Picking up Gordo's wholesale and outrageous fiddling of these rules, he says:

"The failure of the fiscal rules in Britain is consistent with the emerging conclusions of the academic literature on the shortcomings of rules in general. Both on paper and in reality, simple rules have been found to be either too loose to be effective, or so inflexible that governments break them, undermining their credibility. While it might be theoretically possible to design a rule that was right in all situations, it would be so complex that it would be impossible to operate in practice.

Instead, economists increasingly argue that institutional change to introduce a greater degree of independent monitoring into fiscal policy is better than any rules based system. This would operate through the introduction of an independent “fiscal council” with responsibility for ensuring sustainable public finances."



We don't like the sound of this at all.

First, we don't agree that "economists" are saying what George claims. As we've blogged several times (eg here), a recent major study from the OECD recommends"fiscal rules with embedded expenditure targets".

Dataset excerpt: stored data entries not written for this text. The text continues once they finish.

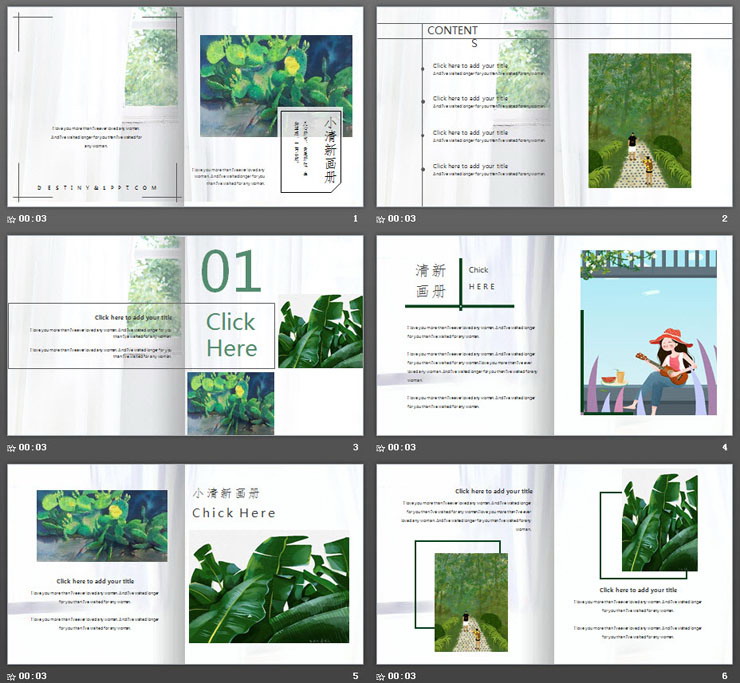Screen dimensions: 740x683
Task: Select the '01 Click Here' section slide
Action: [x=185, y=336]

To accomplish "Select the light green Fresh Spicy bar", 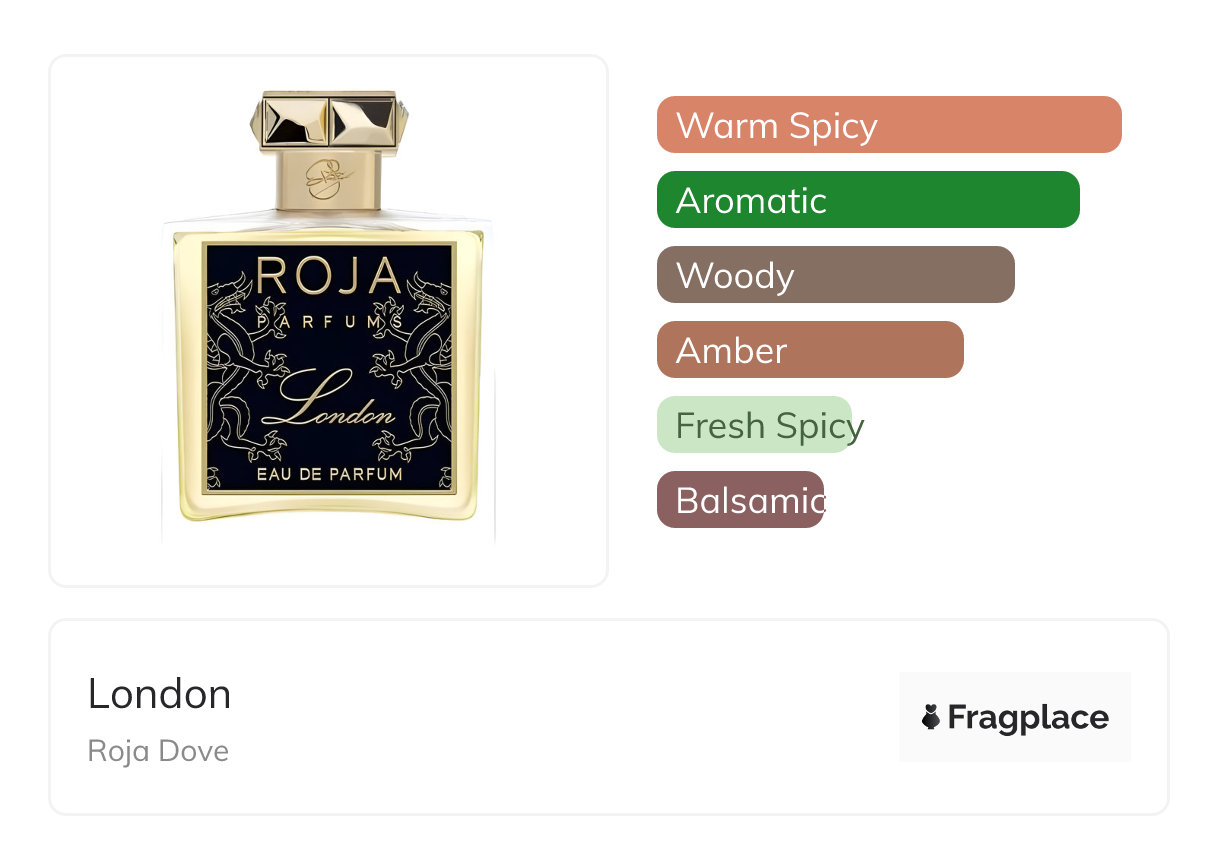I will 754,425.
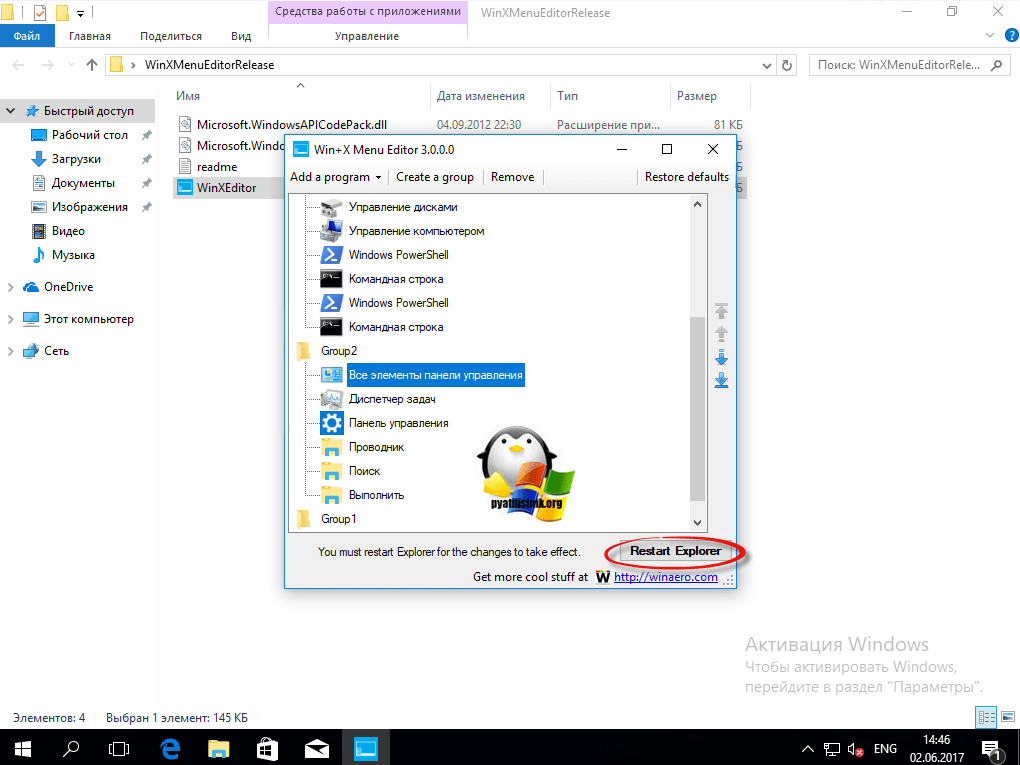Click the move-to-top arrow icon
The width and height of the screenshot is (1020, 765).
(721, 311)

Second, putting these matters in the hands of an unelected quango is asking for all the usual problems with unelected quangos - who appoints the quangocrats etc etc (and note this is a much more complex issue than the Bank of England's "simple" task of managing inflation).

Third, this framework makes tax cuts even less likely.

We are now in a disastrous position on public borrowing and debt, combined with a prolonged period of what's known in polite circles as "sub-par growth" (aka stagnation). As we blogged last week, we now need tax cuts more than ever in order to refire growth. And even if you don't accept the case for unfunded tax cuts (ie the argument that cuts will pay for themselves via their "dynamic" effect on growth), tax cuts certainly boost growth. A Tory government should be straining every sinew to create room for tax cuts by cutting public spending.

We believe that a third fiscal rule provides a very public target to guide our politicians into delivering the necessary spending restraint. But George's official monitoring body will not even look at spending - only at borrowing and debt. It will be the same two-legged stool as Gordo cobbled together. It puts absolutely no pressure on George to cut either spending or taxes.

Very disappointing.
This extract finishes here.